PUNTO PRIMERO. Considera los tratos de la Divina Providencia, la cual dispuso que César Augusto mandase por edicto que se encabezase todo el orbe, cada cual en la ciudad de origen, para llevar con esta ocasión al glorioso san José y a la Santísima Virgen a Belén, donde tenían su prosapia, y para que se cumpliesen sus profecías de que había de nacer en esta ciudad: de donde has de sacar la certidumbre de los decretos de Dios, y que toda su voluntad se cumplirá siempre, y lo que tuviere determinado de ti, aunque sea forzoso mover todo el mundo para ello, como lo movió en esta ocasión para cumplir este decreto. Sujétate y humíllate a su santa voluntad, ponte en sus manos con suma indiferencia y rendimiento, y dile con David (1): He aquí Señor, mi corazón dispuesto y apercibido para vos; disponed y haced de mí conforme a vuestra santísima voluntad.

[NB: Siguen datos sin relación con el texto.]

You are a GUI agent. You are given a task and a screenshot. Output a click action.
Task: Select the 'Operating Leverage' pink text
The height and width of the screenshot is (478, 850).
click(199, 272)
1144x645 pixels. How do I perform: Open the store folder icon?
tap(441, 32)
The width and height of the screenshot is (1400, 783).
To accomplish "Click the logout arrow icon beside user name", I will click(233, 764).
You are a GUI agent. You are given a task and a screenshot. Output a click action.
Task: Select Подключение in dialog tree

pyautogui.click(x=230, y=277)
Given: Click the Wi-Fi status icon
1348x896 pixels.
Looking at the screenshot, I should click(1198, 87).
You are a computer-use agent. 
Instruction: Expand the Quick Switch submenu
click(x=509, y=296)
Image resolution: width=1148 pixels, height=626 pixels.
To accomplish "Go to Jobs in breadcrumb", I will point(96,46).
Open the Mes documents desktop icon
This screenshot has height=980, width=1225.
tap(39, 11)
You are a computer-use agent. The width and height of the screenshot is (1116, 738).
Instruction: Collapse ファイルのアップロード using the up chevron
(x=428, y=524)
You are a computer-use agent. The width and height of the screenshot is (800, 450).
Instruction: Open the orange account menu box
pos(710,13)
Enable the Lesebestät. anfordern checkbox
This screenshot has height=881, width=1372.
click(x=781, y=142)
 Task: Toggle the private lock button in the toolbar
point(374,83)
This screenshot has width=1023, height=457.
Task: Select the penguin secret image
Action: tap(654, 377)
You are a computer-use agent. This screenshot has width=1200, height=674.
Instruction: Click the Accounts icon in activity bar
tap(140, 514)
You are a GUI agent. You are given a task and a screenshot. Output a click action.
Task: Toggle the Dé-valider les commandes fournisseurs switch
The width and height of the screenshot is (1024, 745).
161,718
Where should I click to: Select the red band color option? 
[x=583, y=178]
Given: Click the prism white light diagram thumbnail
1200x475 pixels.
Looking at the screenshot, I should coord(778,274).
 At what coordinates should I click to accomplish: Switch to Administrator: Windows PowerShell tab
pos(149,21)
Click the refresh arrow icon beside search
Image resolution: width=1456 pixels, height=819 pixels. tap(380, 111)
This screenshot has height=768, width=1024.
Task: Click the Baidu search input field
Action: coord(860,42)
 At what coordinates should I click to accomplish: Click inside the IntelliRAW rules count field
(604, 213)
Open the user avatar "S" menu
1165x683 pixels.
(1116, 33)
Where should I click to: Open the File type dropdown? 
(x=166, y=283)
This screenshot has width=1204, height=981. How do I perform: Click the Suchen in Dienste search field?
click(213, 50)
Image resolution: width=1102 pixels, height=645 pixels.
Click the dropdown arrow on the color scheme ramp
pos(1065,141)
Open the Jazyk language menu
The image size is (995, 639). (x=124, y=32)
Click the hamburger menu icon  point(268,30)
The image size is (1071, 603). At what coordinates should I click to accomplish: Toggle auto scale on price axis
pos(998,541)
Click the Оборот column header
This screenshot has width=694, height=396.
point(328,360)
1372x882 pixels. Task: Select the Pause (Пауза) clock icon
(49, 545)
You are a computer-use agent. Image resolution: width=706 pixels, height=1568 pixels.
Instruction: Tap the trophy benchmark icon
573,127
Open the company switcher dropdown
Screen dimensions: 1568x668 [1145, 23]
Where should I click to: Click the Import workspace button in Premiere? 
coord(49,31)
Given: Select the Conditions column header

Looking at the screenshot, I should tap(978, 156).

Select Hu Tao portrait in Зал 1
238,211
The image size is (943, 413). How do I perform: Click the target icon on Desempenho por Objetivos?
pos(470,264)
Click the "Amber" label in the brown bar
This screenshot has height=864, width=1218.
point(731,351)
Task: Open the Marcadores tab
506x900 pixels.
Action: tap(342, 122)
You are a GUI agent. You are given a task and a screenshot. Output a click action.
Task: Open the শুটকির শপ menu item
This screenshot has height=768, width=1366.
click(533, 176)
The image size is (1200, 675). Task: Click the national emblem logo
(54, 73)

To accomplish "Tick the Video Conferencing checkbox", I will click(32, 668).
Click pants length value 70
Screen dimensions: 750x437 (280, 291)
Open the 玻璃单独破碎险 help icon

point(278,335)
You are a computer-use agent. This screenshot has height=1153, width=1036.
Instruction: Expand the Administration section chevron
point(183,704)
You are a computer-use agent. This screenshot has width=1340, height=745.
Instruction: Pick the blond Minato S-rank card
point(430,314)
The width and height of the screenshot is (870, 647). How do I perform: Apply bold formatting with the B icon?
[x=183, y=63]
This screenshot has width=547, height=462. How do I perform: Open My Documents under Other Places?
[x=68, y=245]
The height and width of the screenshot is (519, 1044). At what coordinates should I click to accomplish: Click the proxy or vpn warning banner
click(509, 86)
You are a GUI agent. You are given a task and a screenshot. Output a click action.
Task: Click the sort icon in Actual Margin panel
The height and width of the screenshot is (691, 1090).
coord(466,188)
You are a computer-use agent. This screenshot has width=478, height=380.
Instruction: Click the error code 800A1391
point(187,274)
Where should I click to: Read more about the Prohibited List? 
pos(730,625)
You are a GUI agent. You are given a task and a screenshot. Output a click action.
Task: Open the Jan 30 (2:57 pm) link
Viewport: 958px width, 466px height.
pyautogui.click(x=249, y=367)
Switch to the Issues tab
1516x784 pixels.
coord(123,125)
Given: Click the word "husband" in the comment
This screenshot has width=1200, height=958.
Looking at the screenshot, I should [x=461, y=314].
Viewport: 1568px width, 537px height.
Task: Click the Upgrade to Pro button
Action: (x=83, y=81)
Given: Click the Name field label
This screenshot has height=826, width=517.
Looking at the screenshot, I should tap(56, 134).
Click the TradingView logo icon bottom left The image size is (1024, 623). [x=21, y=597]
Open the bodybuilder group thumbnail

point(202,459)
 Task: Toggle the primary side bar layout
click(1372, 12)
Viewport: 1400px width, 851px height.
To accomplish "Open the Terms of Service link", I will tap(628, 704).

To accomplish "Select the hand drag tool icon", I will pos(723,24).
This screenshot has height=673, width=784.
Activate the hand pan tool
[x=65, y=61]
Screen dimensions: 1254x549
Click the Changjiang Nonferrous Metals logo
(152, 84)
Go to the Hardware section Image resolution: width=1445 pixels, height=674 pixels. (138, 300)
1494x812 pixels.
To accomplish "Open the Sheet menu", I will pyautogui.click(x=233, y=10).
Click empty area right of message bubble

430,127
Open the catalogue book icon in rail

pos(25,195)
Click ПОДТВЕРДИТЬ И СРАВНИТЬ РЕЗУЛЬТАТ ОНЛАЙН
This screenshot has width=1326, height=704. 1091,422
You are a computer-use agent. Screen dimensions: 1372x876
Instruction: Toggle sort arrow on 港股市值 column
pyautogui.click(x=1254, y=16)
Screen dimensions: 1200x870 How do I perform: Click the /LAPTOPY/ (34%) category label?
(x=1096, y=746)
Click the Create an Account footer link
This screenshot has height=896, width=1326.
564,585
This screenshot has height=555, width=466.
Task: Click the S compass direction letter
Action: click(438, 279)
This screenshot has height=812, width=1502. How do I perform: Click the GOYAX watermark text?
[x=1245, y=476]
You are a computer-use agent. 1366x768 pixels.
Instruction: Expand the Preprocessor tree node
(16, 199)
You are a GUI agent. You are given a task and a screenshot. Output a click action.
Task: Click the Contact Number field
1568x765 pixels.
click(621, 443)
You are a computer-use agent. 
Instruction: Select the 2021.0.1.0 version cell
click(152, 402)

PUNTO II. Considera la obediencia del glorioso san José y de la beatísima Virgen María que en tiempo tan rigurosos y en ocasión tan apretada como era la cercanía de su parto, teniendo causas tan justas para excusarse, obedecieron con toda puntualidad sin excusaciones ni murmuración a un Emperador tirano en cosa tan difícil y penosa, sin obligarles su obediencia; para enseñarnos a todos a obedecer y respetar a cualquiera que tuviere el lugar de superior, aunque nos mande cosas difíciles y al parecer sin razón. Pondera cómo cumplió Cristo lo que dijo por boca de David (2): En la cabeza del libro está escrito de mí, que había de hacer tu voluntad y escribir tu ley en medio de mi corazón; pues entra obedeciendo en este mundo, y lo primero que se oye de él es que obedeció aun antes de nacer y naciendo para restaurar con su obediencia lo que Adán perdió con su desobediencia. ¡Oh Señor y Emperador de los cielos! dadme gracia para que yo obedezca a todos mis superiores con la puntualidad que tú obedeciste a los tuyos, y no sólo con el cuerpo, sino con el alma y corazón.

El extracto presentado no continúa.